* EXERCISE DESCRIPTION: First find the line with "Task: Click the 'Akin" in the entries below, then set down exactly every line through the line with "Click the search magnifier icon", that line included.

* EXCERPTED RECORDS:
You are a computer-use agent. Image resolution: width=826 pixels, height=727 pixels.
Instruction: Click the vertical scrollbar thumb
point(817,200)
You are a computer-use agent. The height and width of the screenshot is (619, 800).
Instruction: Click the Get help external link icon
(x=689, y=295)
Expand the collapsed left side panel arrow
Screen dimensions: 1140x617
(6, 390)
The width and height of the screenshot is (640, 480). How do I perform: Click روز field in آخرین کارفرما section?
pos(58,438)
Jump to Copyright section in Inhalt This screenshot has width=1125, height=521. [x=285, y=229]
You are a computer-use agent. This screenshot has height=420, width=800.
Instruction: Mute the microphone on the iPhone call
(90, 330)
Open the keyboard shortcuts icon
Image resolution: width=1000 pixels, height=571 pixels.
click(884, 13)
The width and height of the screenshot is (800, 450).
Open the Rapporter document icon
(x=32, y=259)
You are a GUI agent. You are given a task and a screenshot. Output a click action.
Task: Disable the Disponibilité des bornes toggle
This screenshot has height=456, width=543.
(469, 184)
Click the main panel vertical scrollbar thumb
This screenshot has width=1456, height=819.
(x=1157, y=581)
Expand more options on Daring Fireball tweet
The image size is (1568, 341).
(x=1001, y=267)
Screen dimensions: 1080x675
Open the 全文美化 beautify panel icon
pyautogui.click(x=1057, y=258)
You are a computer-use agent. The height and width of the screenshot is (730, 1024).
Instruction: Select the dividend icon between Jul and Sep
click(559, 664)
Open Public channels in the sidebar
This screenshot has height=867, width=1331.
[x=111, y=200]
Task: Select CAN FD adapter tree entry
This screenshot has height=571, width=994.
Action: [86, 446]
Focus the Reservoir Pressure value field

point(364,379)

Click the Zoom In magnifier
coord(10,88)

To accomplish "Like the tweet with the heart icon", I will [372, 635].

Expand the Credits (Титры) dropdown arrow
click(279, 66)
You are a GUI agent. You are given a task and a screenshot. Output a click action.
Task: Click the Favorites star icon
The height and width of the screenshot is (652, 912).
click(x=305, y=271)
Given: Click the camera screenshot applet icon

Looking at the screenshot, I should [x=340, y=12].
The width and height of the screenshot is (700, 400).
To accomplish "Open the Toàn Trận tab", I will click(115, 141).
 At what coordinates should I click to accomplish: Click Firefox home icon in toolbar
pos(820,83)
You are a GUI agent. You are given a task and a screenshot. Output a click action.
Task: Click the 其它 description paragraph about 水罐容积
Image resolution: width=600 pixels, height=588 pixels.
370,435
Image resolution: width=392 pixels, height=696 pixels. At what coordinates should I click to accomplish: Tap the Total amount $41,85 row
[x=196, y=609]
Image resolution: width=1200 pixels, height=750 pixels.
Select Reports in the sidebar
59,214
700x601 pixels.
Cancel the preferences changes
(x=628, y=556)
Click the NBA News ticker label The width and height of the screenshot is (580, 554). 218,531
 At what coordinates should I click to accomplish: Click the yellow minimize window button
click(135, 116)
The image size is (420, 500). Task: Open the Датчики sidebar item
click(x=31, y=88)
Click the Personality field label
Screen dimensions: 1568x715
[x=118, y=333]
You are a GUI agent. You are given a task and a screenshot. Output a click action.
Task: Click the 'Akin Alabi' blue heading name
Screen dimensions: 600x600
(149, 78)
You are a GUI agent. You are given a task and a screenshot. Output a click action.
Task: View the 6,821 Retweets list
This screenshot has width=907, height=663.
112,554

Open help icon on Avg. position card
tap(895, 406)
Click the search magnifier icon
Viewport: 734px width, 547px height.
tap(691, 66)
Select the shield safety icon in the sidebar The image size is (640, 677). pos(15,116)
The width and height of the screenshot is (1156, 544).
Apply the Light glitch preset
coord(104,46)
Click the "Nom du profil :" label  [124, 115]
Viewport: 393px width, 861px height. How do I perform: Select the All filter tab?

* REPLY TO THE TASK:
Task: Click the 'Akin Alabi' blue heading name
Screen dimensions: 600x600
(149, 78)
You are a GUI agent. You are given a task and a screenshot. Output a click action.
Task: View the 6,821 Retweets list
This screenshot has width=907, height=663.
112,554

Open help icon on Avg. position card
tap(895, 406)
Click the search magnifier icon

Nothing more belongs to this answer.